> _TEXT PROVIDED_
:::

Scott Parkin
HIST 6393: Empire, War and Revolution
February 21, 2000
Dr Buzzanco
Warren Cohen. Empire
Without Tears: America's Foreign Relations, 1921-1933. Philadelphia: Temple University Press,
1987. 138 pp. plus biography, notes and
index.
Warren Cohen's Empire Without Tears: America’s Foreign
Relations, 1921-1933 discusses and analyzes American foreign policy and
financial expansion during the "New Era" of the 1920's. Defined by historians as the "Age of
Normalcy", post-Great War America maintained and extended overseas
obligations through diplomatic, military and, most importantly, financial
means. Cohen's thesis states the 1920's
presidential administrations practiced an ad hoc foreign policy as the business
community aggressively pushed overseas economic growth. Cohen also points out the influential role
of the peace movement in American foreign policy formation in the 1920's. Countering the argument of an isolationist
America intent only on domestic prosperity, the author argues that the 1920's
were a profound period in American international relations and saw America's
informal empire grow in wealth and influence.
During this period, America emerged
as the largest creditor nation.

:::

Records for locating the items described
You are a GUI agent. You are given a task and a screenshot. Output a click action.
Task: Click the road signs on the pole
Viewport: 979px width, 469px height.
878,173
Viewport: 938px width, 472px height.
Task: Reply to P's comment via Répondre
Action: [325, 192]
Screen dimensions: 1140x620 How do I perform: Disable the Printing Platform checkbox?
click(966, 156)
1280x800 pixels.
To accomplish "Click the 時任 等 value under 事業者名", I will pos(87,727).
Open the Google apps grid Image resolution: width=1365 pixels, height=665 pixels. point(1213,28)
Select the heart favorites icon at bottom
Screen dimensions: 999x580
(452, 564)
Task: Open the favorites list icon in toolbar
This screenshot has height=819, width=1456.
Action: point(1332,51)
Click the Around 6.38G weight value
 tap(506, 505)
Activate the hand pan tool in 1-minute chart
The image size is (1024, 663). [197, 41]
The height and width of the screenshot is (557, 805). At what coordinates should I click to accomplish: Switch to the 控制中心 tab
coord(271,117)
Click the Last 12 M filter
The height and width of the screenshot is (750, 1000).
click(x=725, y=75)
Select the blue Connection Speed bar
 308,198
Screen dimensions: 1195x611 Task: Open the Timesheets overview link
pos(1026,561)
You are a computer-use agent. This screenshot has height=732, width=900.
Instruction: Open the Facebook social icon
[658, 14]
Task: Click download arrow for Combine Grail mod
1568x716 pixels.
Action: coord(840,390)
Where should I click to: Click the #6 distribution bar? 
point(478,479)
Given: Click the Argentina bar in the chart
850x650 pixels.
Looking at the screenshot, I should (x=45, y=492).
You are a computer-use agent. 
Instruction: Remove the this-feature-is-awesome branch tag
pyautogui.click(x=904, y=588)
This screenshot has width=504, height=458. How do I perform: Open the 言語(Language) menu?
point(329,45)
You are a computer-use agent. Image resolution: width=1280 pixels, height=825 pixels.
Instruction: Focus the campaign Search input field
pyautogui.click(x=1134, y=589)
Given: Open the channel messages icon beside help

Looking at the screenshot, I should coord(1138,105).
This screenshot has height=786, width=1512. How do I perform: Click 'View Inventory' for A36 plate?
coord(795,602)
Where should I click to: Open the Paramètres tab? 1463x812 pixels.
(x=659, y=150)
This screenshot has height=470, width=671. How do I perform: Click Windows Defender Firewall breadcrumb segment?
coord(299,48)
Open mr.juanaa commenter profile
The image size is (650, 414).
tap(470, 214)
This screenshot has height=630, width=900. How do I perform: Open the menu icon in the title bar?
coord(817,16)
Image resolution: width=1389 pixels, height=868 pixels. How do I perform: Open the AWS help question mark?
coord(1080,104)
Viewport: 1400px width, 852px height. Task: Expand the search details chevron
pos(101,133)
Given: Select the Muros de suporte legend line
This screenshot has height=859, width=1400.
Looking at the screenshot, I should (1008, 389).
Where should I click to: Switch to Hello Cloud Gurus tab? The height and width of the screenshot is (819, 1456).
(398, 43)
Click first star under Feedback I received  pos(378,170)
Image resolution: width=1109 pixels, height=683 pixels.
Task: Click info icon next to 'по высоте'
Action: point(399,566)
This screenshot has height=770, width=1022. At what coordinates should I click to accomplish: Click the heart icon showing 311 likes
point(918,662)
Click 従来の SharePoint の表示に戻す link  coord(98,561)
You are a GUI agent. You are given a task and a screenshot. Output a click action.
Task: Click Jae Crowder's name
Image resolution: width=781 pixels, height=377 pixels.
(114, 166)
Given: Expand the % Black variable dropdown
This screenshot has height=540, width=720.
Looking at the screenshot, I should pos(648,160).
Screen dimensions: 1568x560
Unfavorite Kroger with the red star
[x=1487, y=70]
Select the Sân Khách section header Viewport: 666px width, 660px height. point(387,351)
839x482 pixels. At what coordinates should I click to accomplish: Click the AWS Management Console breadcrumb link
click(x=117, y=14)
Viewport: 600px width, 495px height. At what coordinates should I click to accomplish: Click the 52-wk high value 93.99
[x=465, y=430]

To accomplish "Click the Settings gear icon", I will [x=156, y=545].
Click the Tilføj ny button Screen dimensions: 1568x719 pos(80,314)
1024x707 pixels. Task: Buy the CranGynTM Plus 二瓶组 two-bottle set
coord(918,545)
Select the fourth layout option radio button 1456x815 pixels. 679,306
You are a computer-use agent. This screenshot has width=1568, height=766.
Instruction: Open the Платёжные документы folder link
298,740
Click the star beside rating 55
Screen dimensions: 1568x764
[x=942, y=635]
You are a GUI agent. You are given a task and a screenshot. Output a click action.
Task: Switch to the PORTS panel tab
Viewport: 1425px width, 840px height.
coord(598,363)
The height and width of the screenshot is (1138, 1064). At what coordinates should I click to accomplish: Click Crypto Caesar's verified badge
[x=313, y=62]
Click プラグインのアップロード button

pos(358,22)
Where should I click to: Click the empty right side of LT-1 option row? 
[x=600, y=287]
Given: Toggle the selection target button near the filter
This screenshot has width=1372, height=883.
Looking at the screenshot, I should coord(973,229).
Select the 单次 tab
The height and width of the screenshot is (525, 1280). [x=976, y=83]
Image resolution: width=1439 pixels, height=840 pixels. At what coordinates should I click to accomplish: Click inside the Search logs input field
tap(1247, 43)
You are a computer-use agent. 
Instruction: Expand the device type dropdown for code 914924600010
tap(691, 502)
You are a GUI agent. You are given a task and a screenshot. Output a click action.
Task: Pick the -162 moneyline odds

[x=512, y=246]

:::

> _DESCRIPTION OF THE TASK_
According to the book review, what did America become during the period it covers? Rely only on the book review for what comes next.

> _THE OUTPUT_
The largest creditor nation.